In a last-minute bid to thwart the one-day walkout, the district on Thursday filed for an injunction with the state’s Public Employment Relations Board — which governs collective bargaining — arguing that the action violated labor agreements. But the state board ultimately denied the appeal, a decision the district said it was “disappointed” with. In a statement, it pledged to “continue to put the needs of kids first and do what it thinks is best for them.”
The district has long argued it operates too many schools for the declining number of students it serves. An estimated 35% of district schools are enrolled at “below sustainable” levels, according to officials, who attribute that drop to factors such as lower birth rates, pandemic-related moves, and a lack of affordable housing.
Fewer students means less funding, leaving the district to shoulder an estimated deficit of $12.3 million for the coming school year.
But Debra Washington, who lives near Parker Elementary, said closing more schools isn’t the answer.
“The closure of this school would impact the community as far as the children having to go far away to other schools and other neighborhoods that they are probably not used to,” she said. “They’re used to this school, and some of the families, they live in this neighborhood.”

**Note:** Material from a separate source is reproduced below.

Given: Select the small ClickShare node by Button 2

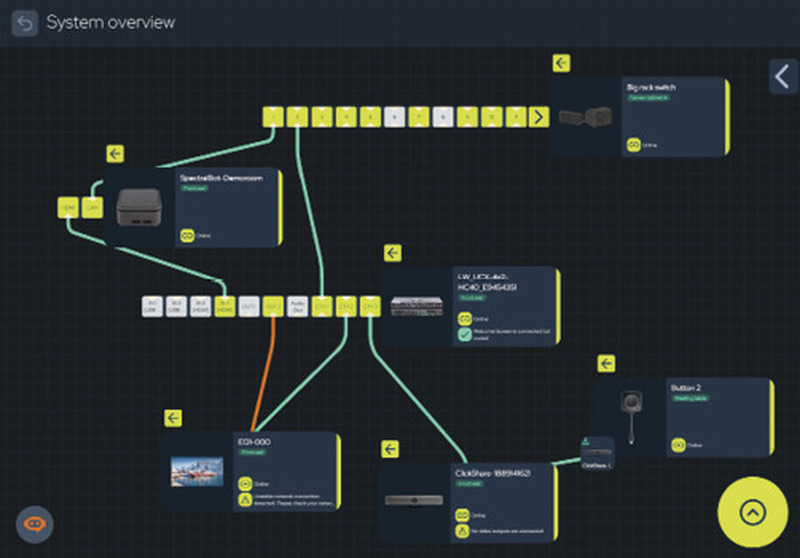Looking at the screenshot, I should point(597,453).
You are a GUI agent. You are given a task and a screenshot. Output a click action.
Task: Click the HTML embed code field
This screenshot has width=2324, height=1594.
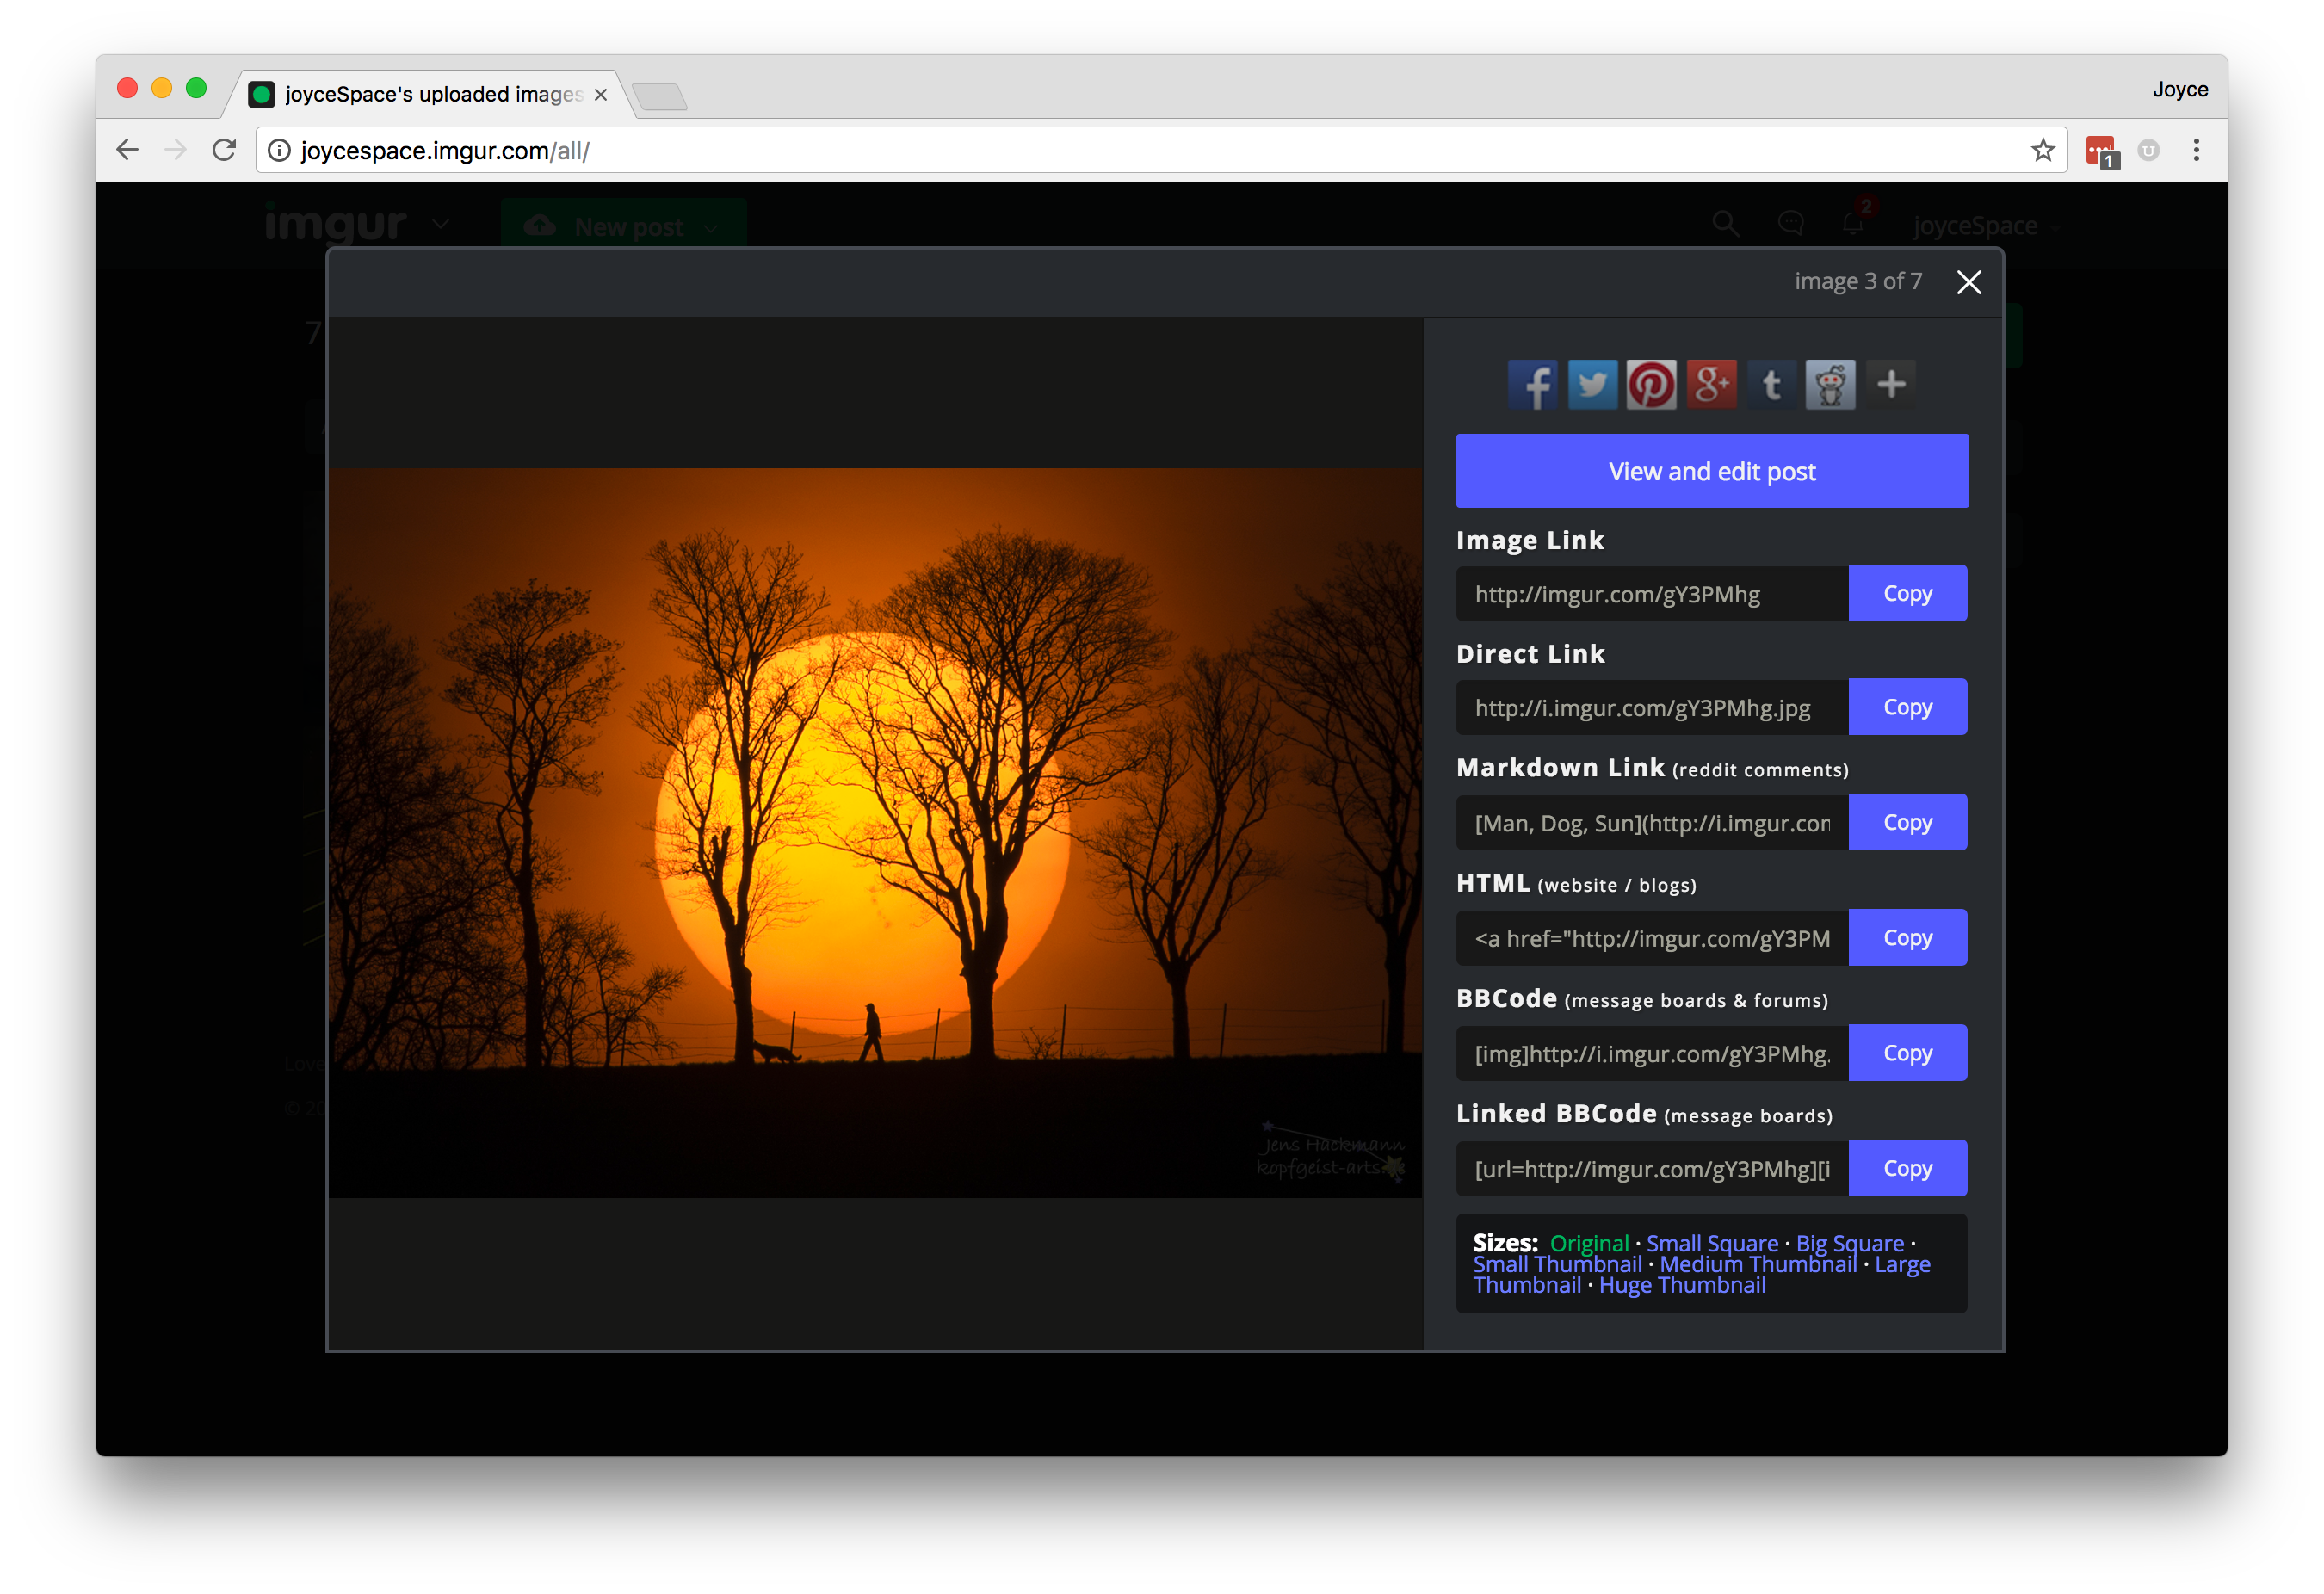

Some parents, however, have come out strongly against the walkout, accusing the teachers union of prioritizing politics over the well-being of kids.
Students have already missed too much school and many have fallen far behind over the last two years during the pandemic, said Lakisha Young, who runs a parent-empowerment organization called The Oakland REACH.
“So whose kids and whose parents is this supposed to be doing good for?” she said, stressing that every school day is critical to getting kids back up to speed. “We are supposed to be educating people and kids so they can have the lives they want to have … It’s just being made harder and harder by the decisions by adults.”
But Josh Connor, an OUSD parent, said it was important to support teachers and give them the benefit of the doubt, despite the inconvenience of not being able to send kids to school for the day.
“Teachers are the people we trust with our kids every day,” he said. “I trust their judgment. Honestly, I think the school district rushed through the process of closing schools.”
Emmett Grout, 17, a student at Oakland Tech, said he and many of his classmates also are supporting their teachers in their fight to keep schools open.
“I think that it’s important that we’re at least trying to do something about the school closures,” he said. “I mean, it feels like sometimes the protest energy will die and go away. So I think it’s good that the teachers are stepping up to do something.”
Asked how missing the day would affect him personally, Grout just shrugged.
“Well, I have a math test,” he said. “So I’m getting rescheduled, so I’m actually kind of grateful.”